What I learned from my 'Year of Intentionality'
It seems like everyone has a word for the year. For 2015, I decided my word would be "intention," a grand — if vague — word that would help me usher in my 30s like a hip, modern woman. I would pay attention to those around me, eat good food and pursue interests I had neglected. In other words, I would become the sophisticated, self-aware woman I wanted to be. I intentionally set my goals high and prepared for the best year of my life.
My 'Year of Intention' began with the purchase of a very popular and rather pricey planner, and I dreamed of all the fascinating events that would fill its pages. Some of those things did happen, yet life, with all its ups and downs, moved on like normal while my intentions struggled to keep up.
I rang in the New Years with a midnight 5K then spent the next afternoon in minor med getting a tetanus shot for a mysterious cut I got during the race. Over the next few months, I threw myself into trying new things: voice lessons, drawing classes, painting classes, gluten-free/dairy-free/egg-free diets. I read books about habits and listed to podcasts on creativity. I saw a life coach, went on road trips and otherwise 2015-ed so hard that I was in danger of losing myself.
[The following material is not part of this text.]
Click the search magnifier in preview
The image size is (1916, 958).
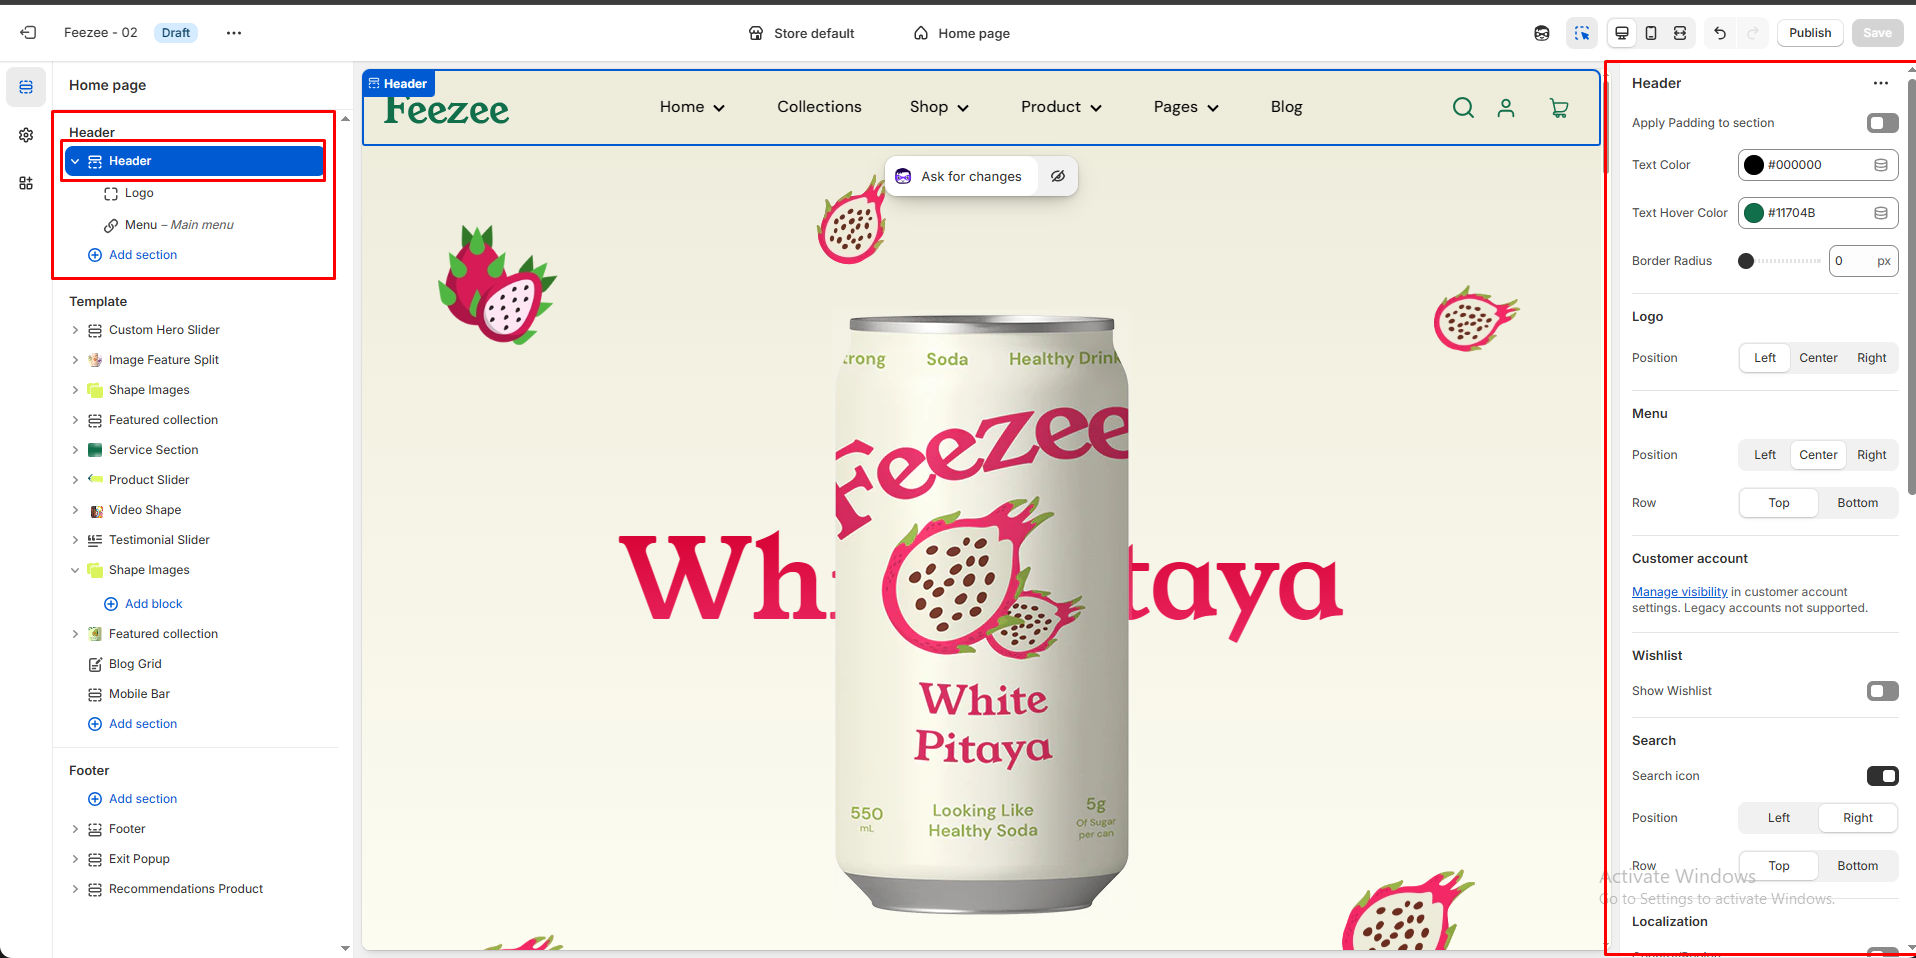(x=1463, y=108)
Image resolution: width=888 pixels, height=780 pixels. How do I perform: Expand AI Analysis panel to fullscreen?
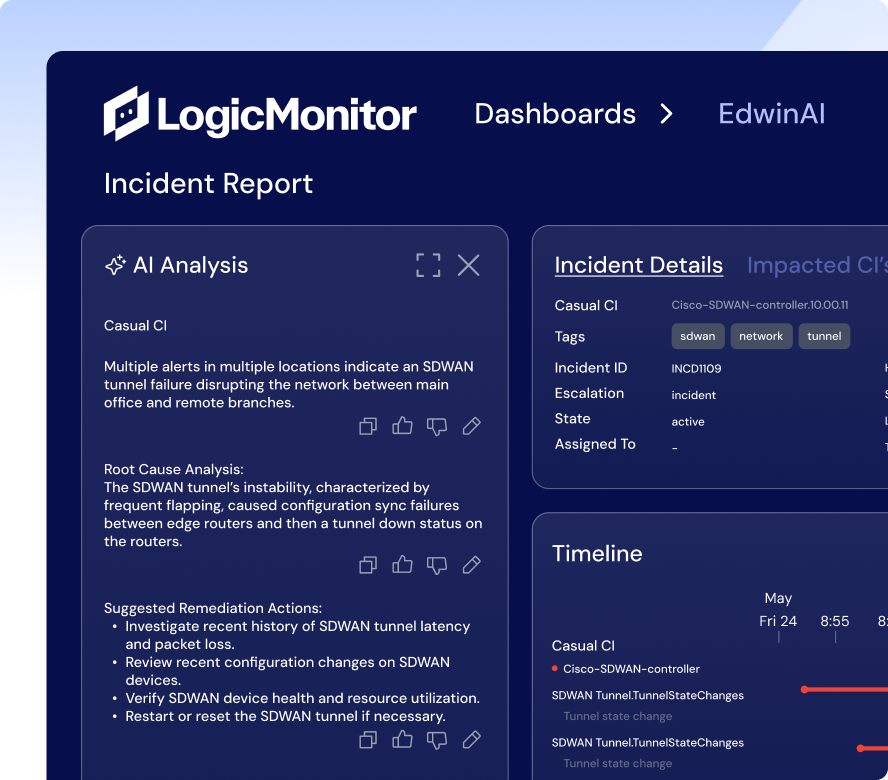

This year was supposed to be a great year of self-awareness and achievement, but really, it was like any other year.
It taught me this: You can't measure your life in accomplishments or checked boxes. I wanted this year to be amazing and different, but I never accepted 2015 for what it was — another year in my life.
Even with the best of intentions, life goes its own way. My car was totaled. My dog died. I tried so hard to make this year something wonderful, but I forgot that I do not control what happens to me.
It was a year of turning 30 and learning that a number doesn’t fundamentally change who you are. My birthday brought me neither wisdom nor wrinkles, but it was a day full of cake and laughter and music. It’s been a year of trying new things and learning that it’s okay to walk away from things that are not working. Goodbye, life coach. So long, dairy-free/egg-free diet.
It hasn’t been the best year of my life, but then that’s a lot of pressure for a year to live up to. My attempt at living intentionally has taught me that a morning routine gets my day off to a better start, that cutting out gluten makes me feel better, and that even with the best of intentions, you may not have the year you planned.